(Exercise data begins)

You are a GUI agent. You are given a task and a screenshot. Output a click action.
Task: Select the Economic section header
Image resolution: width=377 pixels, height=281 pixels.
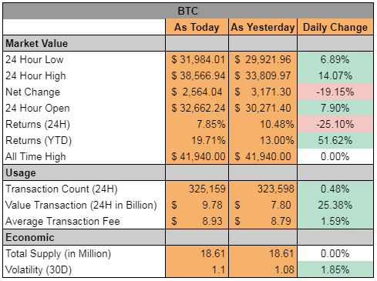[188, 237]
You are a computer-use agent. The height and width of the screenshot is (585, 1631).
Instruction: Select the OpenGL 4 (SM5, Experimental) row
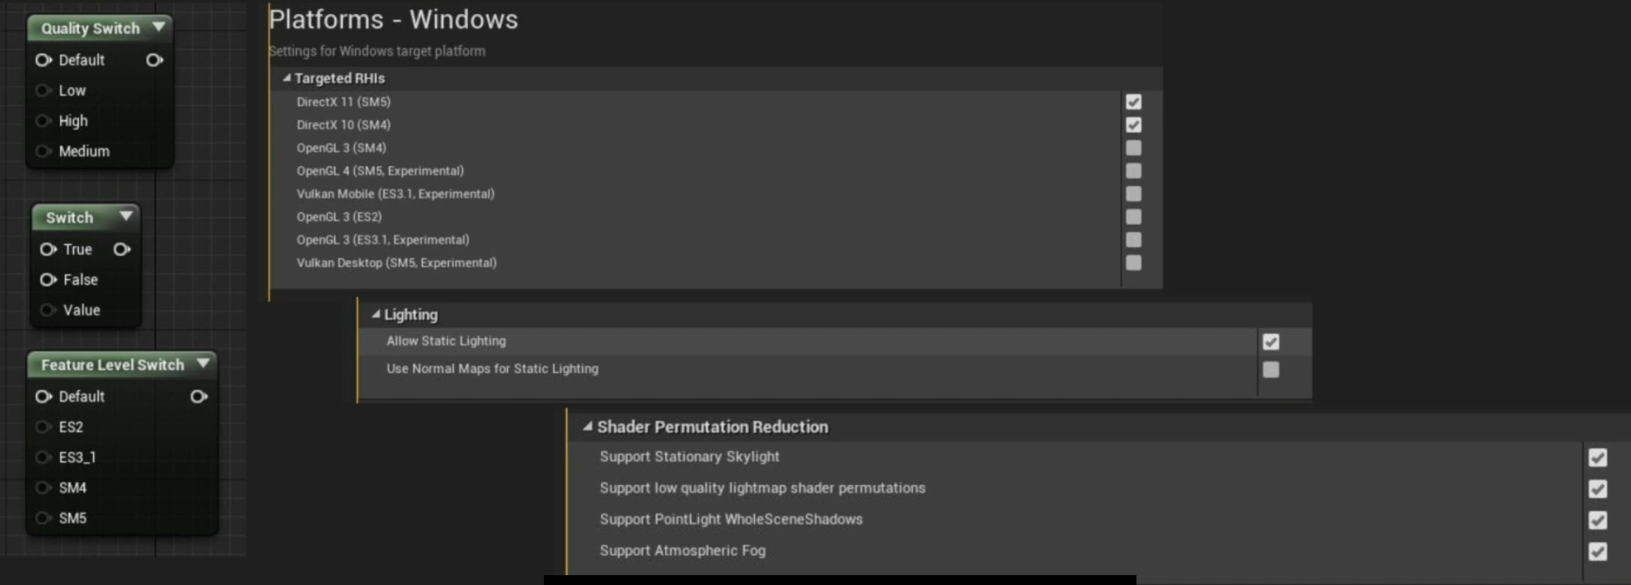coord(716,171)
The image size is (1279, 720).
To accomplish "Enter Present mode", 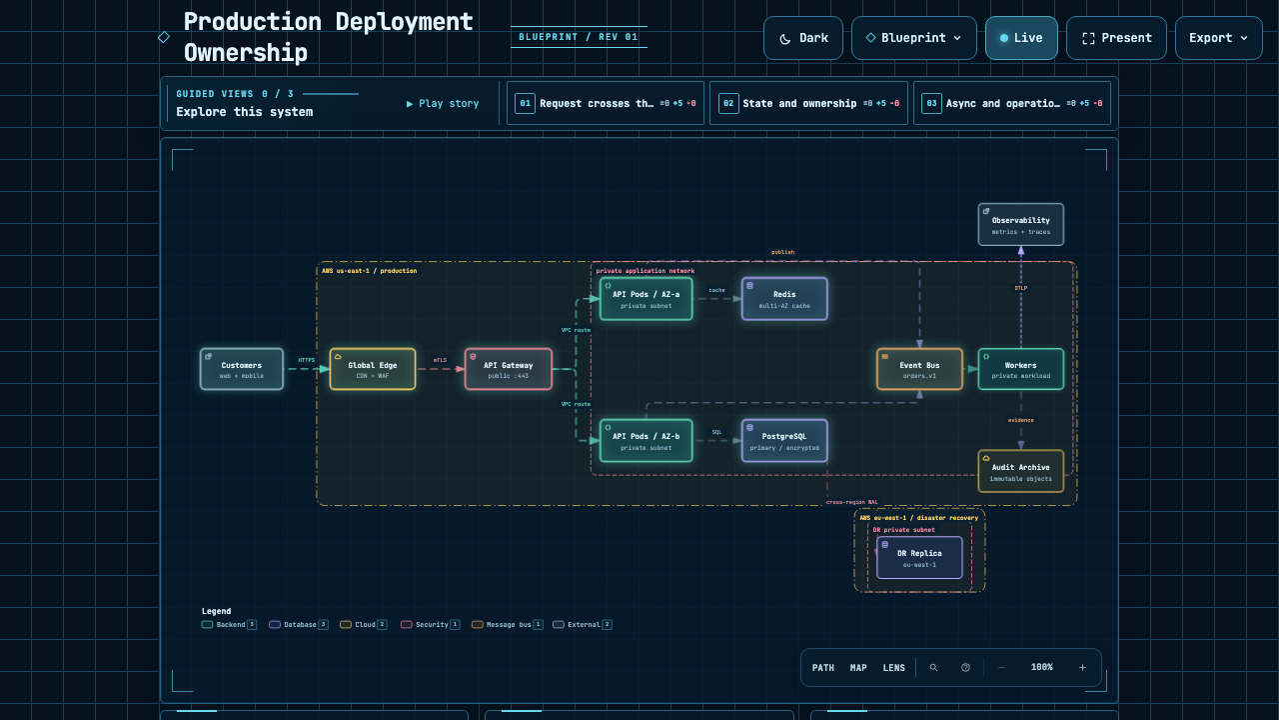I will pyautogui.click(x=1116, y=38).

(Exercise data ends)

Task directions » Gather all lines of the records that include the word "screenshot".

Solution »
You are a GUI agent. You are given a task and a screenshot. Output a click action.
You are a computer-use agent. The height and width of the screenshot is (585, 1631).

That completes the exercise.